Filha de uma escritora e de um professor, Parvana sabe ler e escrever - ao contrário da imensa maioria de suas conterrâneas. É ao seu olhar que toda a narrativa acontece, discorrendo tragédias humanas tão cotidianas que nem são mais combatidas, apenas evitadas - quando possível. É neste ponto que está a imensa tristeza deste longa-metragem: notar, dia após dia, o acúmulo de absurdos que soam absolutamente normais. Da prisão abusiva do pai à negativa das pessoas em vender comida à uma criança desacompanhada, por mais que ela suplique por ajuda, A Ganha-Pão dói, profundamente, por apresentar a face feia de uma sociedade raivosa e disposta a fazer o que for necessário, em nome de uma aparente tranquilidade.

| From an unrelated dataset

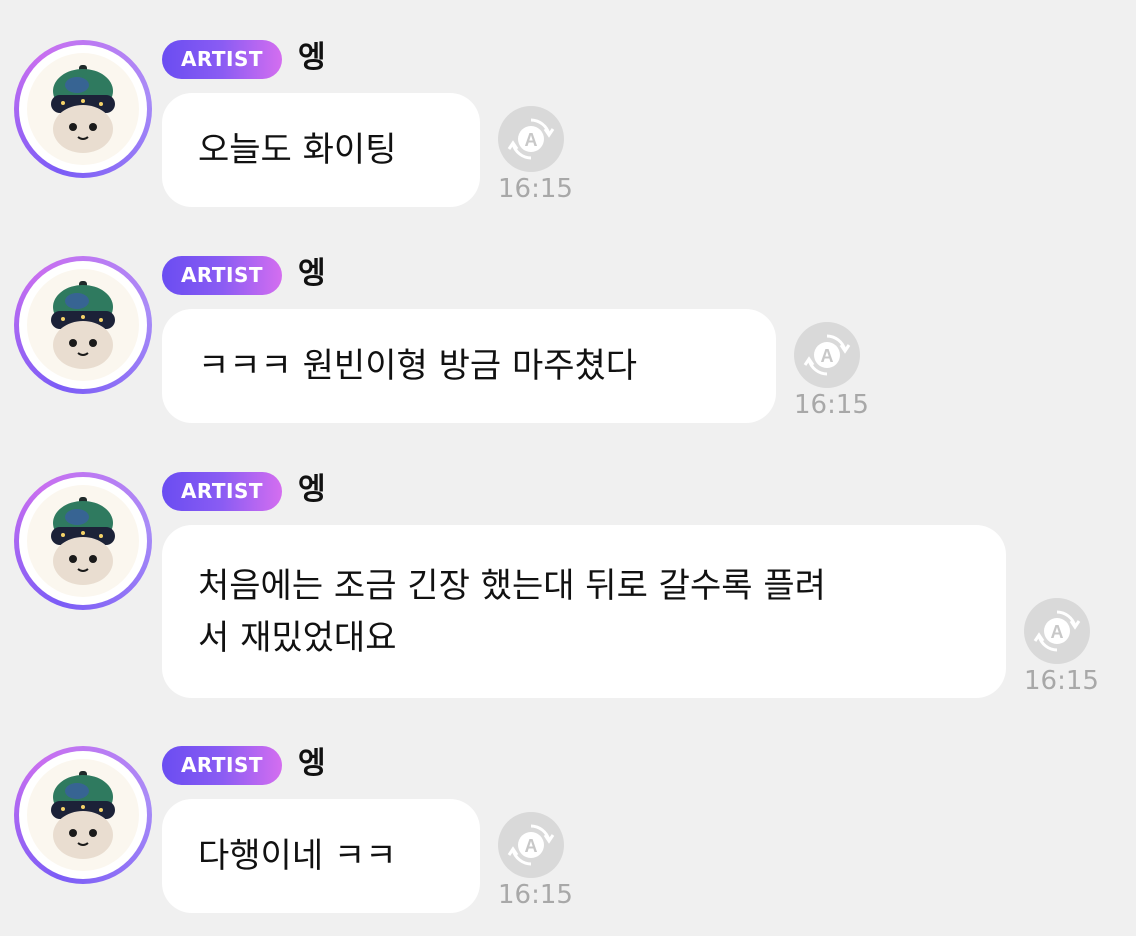  I want to click on message-text: 오늘도 화이팅, so click(298, 150).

Nesta profusão de dores, Twomey tenta trazer algum alento a partir de uma trama paralela, lúdica, onde Parvana conta uma história inventada. É interessante notar a dualidade nos traços de animação: a paleta de cores em tons pastel da realidade se converte em algumas (poucas) cores mais vivas, com os personagens ganhando movimentações típicas de fantoche. Entretanto, com o decorrer do filme, mesmo esta válvula de escape entrega um demolidor soco no estômago.

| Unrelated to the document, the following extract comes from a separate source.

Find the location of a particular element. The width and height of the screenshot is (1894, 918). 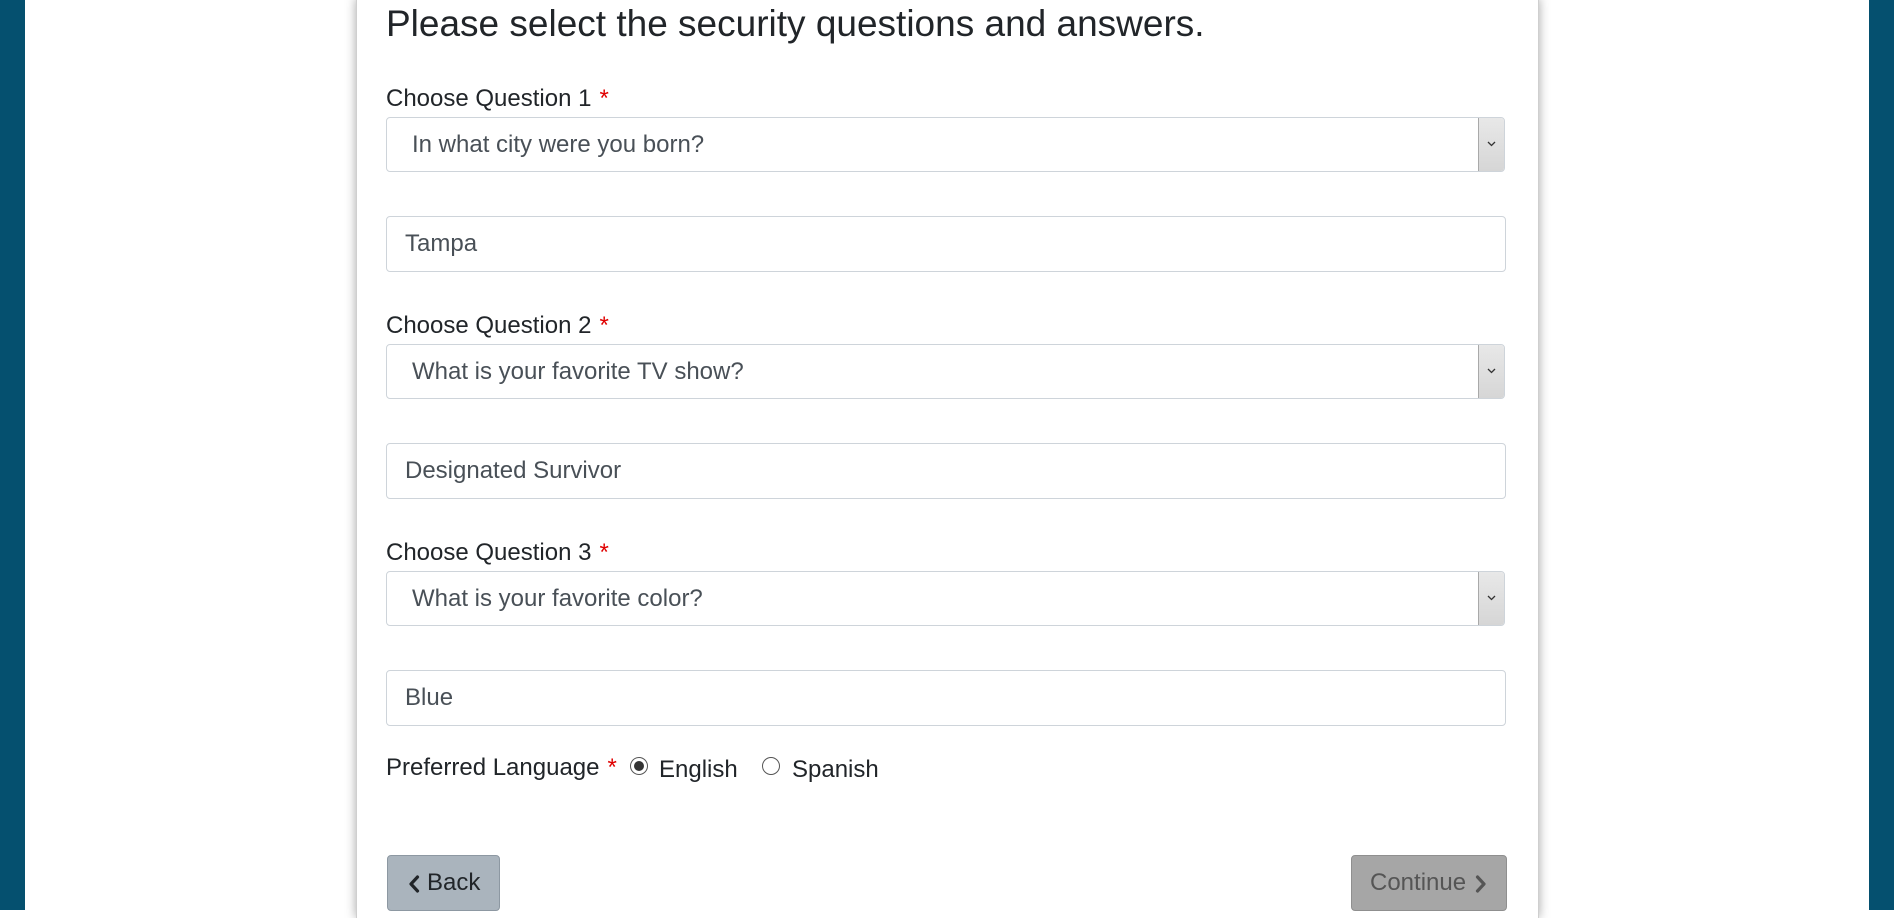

Dolorosamente real, A Ganha-Pão é daqueles filmes que destroem a alma, mas são necessários pela urgência do que tratam. Da negação da identidade às mulheres ao desespero de uma mãe em defesa do filho, a animação entrega um punhado de situações devastadoras, ao mesmo tempo em que ressalta a necessidade da cultura como resistência ao autoritarismo. Seu único leve revés é um certo excesso na vilanização de um personagem, mas ainda assim compreensível dentro de um contexto mais amplo. Excelente filme, um dos melhores lançados no Brasil em 2018.